The entries underneath need to be duplicated exactly, with none omitted.

* * * * * * *

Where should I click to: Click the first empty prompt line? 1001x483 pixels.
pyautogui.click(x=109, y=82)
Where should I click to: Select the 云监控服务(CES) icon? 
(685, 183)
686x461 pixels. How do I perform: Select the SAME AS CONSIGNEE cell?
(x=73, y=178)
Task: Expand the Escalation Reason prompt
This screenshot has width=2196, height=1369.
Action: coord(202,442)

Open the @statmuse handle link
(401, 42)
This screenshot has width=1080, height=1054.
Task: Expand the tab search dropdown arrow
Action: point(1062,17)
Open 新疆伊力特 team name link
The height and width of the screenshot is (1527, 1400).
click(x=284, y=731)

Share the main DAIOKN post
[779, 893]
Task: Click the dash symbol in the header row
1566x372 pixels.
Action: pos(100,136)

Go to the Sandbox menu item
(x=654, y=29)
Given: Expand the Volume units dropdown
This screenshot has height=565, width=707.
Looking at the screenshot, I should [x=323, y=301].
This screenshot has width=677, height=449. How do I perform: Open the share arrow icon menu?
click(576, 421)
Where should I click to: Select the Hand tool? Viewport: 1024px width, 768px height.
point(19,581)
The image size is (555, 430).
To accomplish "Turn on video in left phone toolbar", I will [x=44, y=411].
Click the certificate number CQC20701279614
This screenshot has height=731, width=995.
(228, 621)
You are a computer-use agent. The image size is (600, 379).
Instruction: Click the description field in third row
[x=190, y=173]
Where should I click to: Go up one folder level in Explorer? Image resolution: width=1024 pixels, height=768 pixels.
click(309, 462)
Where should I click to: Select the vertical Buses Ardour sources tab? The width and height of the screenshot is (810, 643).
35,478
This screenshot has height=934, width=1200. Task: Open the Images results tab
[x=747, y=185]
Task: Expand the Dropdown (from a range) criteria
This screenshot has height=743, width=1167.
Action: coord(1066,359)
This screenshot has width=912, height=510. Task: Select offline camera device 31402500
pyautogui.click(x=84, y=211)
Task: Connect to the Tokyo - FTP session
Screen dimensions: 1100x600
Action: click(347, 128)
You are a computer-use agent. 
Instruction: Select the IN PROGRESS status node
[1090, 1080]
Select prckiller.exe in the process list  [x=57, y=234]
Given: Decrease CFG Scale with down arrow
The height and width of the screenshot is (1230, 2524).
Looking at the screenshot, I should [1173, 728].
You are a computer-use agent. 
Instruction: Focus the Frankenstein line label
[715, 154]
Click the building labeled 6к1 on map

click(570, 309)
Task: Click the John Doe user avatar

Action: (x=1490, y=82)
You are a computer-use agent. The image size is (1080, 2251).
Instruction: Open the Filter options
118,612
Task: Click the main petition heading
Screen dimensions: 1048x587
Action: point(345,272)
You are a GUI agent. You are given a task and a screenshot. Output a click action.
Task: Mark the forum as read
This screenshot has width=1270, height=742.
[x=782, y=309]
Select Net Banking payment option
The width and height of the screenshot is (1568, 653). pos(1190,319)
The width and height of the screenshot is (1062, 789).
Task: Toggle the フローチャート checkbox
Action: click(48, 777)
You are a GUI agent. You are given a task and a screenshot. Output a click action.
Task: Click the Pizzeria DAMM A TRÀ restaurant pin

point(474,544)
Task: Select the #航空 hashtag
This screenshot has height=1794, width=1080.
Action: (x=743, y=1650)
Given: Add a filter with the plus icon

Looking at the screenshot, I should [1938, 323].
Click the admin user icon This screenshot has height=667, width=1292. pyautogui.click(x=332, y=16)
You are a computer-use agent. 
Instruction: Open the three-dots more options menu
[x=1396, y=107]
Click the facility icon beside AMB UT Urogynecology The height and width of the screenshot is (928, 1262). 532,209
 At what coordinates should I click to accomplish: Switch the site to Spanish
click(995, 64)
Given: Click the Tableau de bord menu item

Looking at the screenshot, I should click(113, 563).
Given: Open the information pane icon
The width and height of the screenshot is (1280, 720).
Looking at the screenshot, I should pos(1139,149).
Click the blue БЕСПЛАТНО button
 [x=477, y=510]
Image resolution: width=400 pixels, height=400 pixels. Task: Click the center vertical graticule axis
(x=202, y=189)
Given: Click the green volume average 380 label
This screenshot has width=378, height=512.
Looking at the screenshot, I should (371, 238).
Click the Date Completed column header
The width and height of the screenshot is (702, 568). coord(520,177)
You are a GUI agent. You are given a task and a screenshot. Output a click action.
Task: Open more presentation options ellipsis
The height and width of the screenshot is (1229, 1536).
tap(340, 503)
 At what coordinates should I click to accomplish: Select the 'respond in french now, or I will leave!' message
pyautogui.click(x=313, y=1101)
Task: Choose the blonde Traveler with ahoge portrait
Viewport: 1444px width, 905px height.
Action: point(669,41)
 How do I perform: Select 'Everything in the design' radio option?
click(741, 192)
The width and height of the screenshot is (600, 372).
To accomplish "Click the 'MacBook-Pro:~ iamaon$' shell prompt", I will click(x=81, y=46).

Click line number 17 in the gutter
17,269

* * * * * * *

### Result for this task
Where should I click to: Click the first empty prompt line? 1001x483 pixels.
pyautogui.click(x=109, y=82)
Where should I click to: Select the 云监控服务(CES) icon? 
(685, 183)
686x461 pixels. How do I perform: Select the SAME AS CONSIGNEE cell?
(x=73, y=178)
Task: Expand the Escalation Reason prompt
This screenshot has width=2196, height=1369.
Action: coord(202,442)

Open the @statmuse handle link
(401, 42)
This screenshot has width=1080, height=1054.
Task: Expand the tab search dropdown arrow
Action: point(1062,17)
Open 新疆伊力特 team name link
The height and width of the screenshot is (1527, 1400).
click(x=284, y=731)

Share the main DAIOKN post
[779, 893]
Task: Click the dash symbol in the header row
1566x372 pixels.
Action: pos(100,136)

Go to the Sandbox menu item
(x=654, y=29)
Given: Expand the Volume units dropdown
This screenshot has height=565, width=707.
Looking at the screenshot, I should [x=323, y=301].
This screenshot has width=677, height=449. How do I perform: Open the share arrow icon menu?
click(576, 421)
Where should I click to: Select the Hand tool? Viewport: 1024px width, 768px height.
point(19,581)
The image size is (555, 430).
To accomplish "Turn on video in left phone toolbar", I will [x=44, y=411].
Click the certificate number CQC20701279614
This screenshot has height=731, width=995.
(228, 621)
You are a computer-use agent. The image size is (600, 379).
Instruction: Click the description field in third row
[x=190, y=173]
Where should I click to: Go up one folder level in Explorer? Image resolution: width=1024 pixels, height=768 pixels.
click(309, 462)
Where should I click to: Select the vertical Buses Ardour sources tab? The width and height of the screenshot is (810, 643).
35,478
This screenshot has height=934, width=1200. Task: Open the Images results tab
[x=747, y=185]
Task: Expand the Dropdown (from a range) criteria
This screenshot has height=743, width=1167.
Action: coord(1066,359)
This screenshot has width=912, height=510. Task: Select offline camera device 31402500
pyautogui.click(x=84, y=211)
Task: Connect to the Tokyo - FTP session
Screen dimensions: 1100x600
Action: click(347, 128)
You are a computer-use agent. 
Instruction: Select the IN PROGRESS status node
[1090, 1080]
Select prckiller.exe in the process list  [x=57, y=234]
Given: Decrease CFG Scale with down arrow
The height and width of the screenshot is (1230, 2524).
Looking at the screenshot, I should [1173, 728].
You are a computer-use agent. 
Instruction: Focus the Frankenstein line label
[715, 154]
Click the building labeled 6к1 on map

click(570, 309)
Task: Click the John Doe user avatar

Action: (x=1490, y=82)
You are a computer-use agent. The image size is (1080, 2251).
Instruction: Open the Filter options
118,612
Task: Click the main petition heading
Screen dimensions: 1048x587
Action: point(345,272)
You are a GUI agent. You are given a task and a screenshot. Output a click action.
Task: Mark the forum as read
This screenshot has width=1270, height=742.
[x=782, y=309]
Select Net Banking payment option
The width and height of the screenshot is (1568, 653). pos(1190,319)
The width and height of the screenshot is (1062, 789).
Task: Toggle the フローチャート checkbox
Action: click(48, 777)
You are a GUI agent. You are given a task and a screenshot. Output a click action.
Task: Click the Pizzeria DAMM A TRÀ restaurant pin

point(474,544)
Task: Select the #航空 hashtag
This screenshot has height=1794, width=1080.
Action: (x=743, y=1650)
Given: Add a filter with the plus icon

Looking at the screenshot, I should [1938, 323].
Click the admin user icon This screenshot has height=667, width=1292. pyautogui.click(x=332, y=16)
You are a computer-use agent. 
Instruction: Open the three-dots more options menu
[x=1396, y=107]
Click the facility icon beside AMB UT Urogynecology The height and width of the screenshot is (928, 1262). 532,209
 At what coordinates should I click to accomplish: Switch the site to Spanish
click(995, 64)
Given: Click the Tableau de bord menu item

Looking at the screenshot, I should click(113, 563).
Given: Open the information pane icon
The width and height of the screenshot is (1280, 720).
Looking at the screenshot, I should pos(1139,149).
Click the blue БЕСПЛАТНО button
 [x=477, y=510]
Image resolution: width=400 pixels, height=400 pixels. Task: Click the center vertical graticule axis
(x=202, y=189)
Given: Click the green volume average 380 label
This screenshot has width=378, height=512.
Looking at the screenshot, I should (371, 238).
Click the Date Completed column header
The width and height of the screenshot is (702, 568). coord(520,177)
You are a GUI agent. You are given a task and a screenshot. Output a click action.
Task: Open more presentation options ellipsis
The height and width of the screenshot is (1229, 1536).
tap(340, 503)
 At what coordinates should I click to accomplish: Select the 'respond in french now, or I will leave!' message
pyautogui.click(x=313, y=1101)
Task: Choose the blonde Traveler with ahoge portrait
Viewport: 1444px width, 905px height.
Action: point(669,41)
 How do I perform: Select 'Everything in the design' radio option?
click(741, 192)
The width and height of the screenshot is (600, 372).
To accomplish "Click the 'MacBook-Pro:~ iamaon$' shell prompt", I will click(x=81, y=46).

Click line number 17 in the gutter
17,269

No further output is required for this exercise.